**Makale:**
▼
1992 yılında Muhsin Yazıcıoğlu ve aralarında benimde bulunduğum arkadaşlarının Türkeş’in liderliğindeki MHP’den (O zaman MÇP idi) ayrılmaları normal şartlarda meydana gelmiş bir hareket değil; şartların zorlamasıyla zuhur eden bir vakadır. İçinde yaşanılan şartlarda meydana gelen kargaşalarda Muhsin Yazıcıoğlu karizmatik kişiliği ile meselelere çözüm önermiş; ancak mevcut yapı da bunun mümkün olmayacağını anlayınca da kendisine bağlı insanlarla ayrılarak kendi yolunu çizmiştir.
▲
**Verilen Görev a:** Makaleye göre, Muhsin Yazıcıoğlu ve arkadaşları ayrıldığı sırada MHP hangi adı taşıyordu?

**Listelenen Kayıtlar:**
▼
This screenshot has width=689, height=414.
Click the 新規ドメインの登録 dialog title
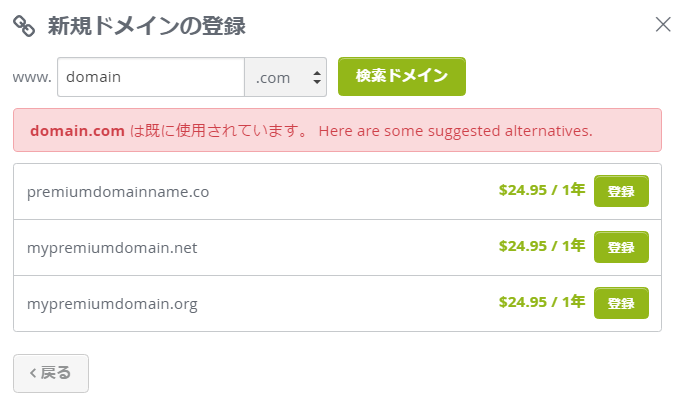point(146,26)
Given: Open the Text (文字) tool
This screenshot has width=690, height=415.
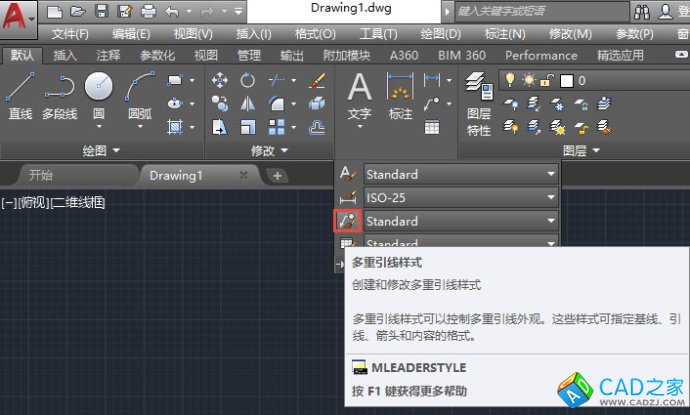Looking at the screenshot, I should coord(359,96).

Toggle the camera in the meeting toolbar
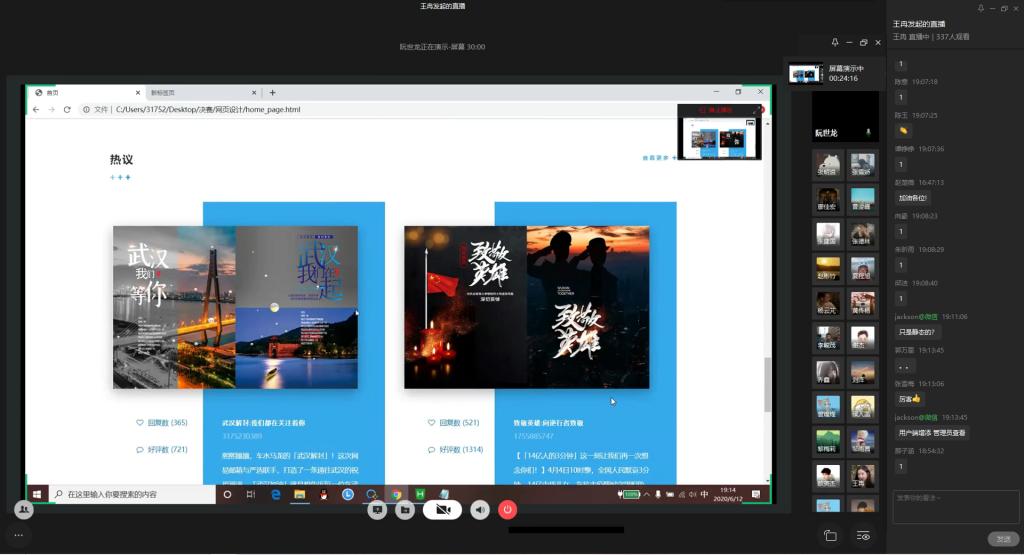(442, 510)
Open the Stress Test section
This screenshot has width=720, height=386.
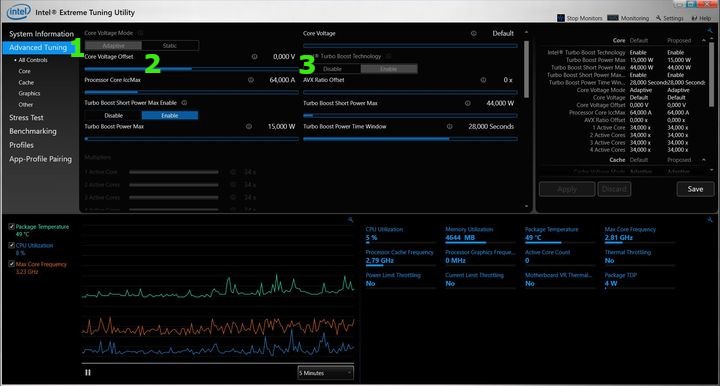click(26, 117)
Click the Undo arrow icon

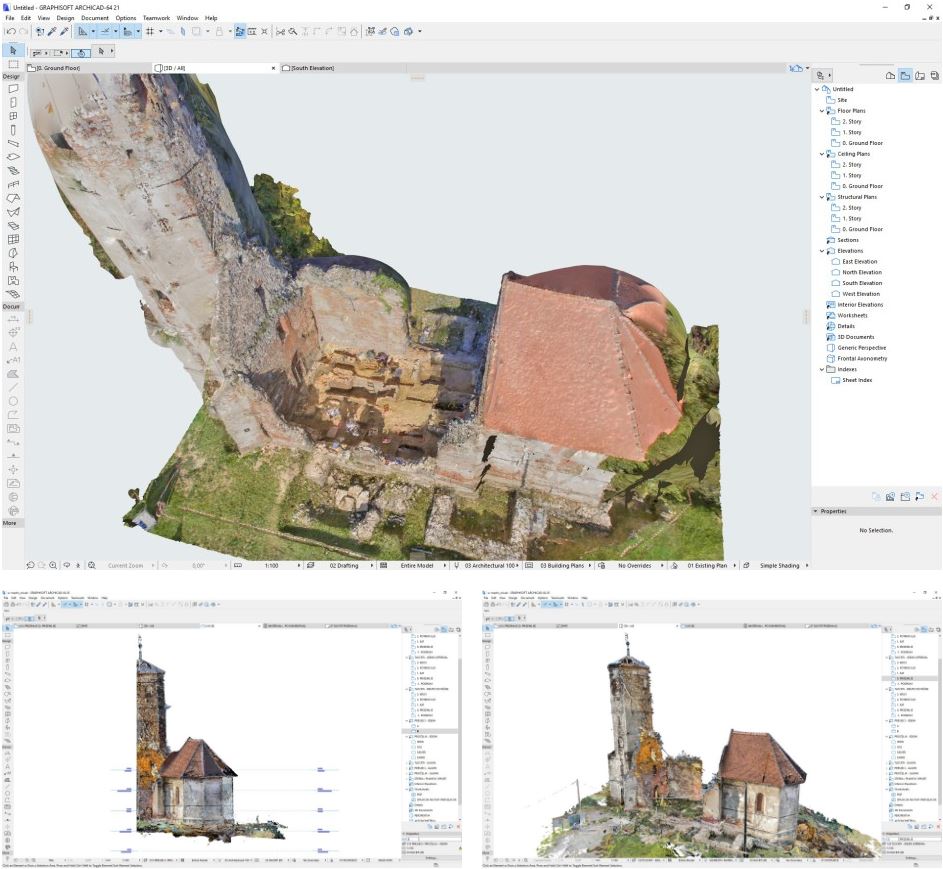tap(10, 31)
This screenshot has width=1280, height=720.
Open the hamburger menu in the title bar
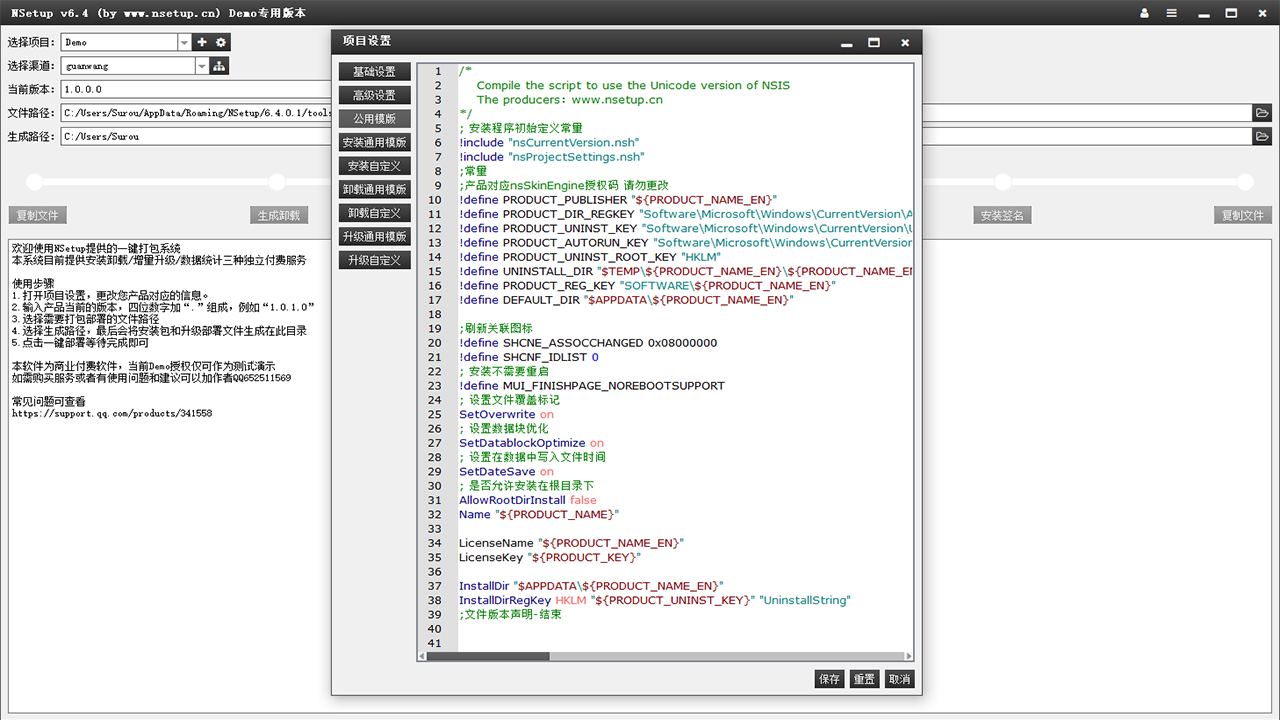(x=1171, y=13)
▲
**Verilen Görev b:** Kayıtlarda "This screenshot has width=1280, height=720." ifadesini içeren satırdan kayıtların sonuna kadar her şeyi, istekler de dahil olmak üzere yeniden yazın. Cevaplardaki her koordinat değerini 134 artırarak kaydırın ve resimleri cevaba koymayın.

**Problemin Çözümü a:** MÇP

**Problemin Çözümü b:**
This screenshot has width=1280, height=720.
Open the hamburger menu in the title bar
(x=1305, y=147)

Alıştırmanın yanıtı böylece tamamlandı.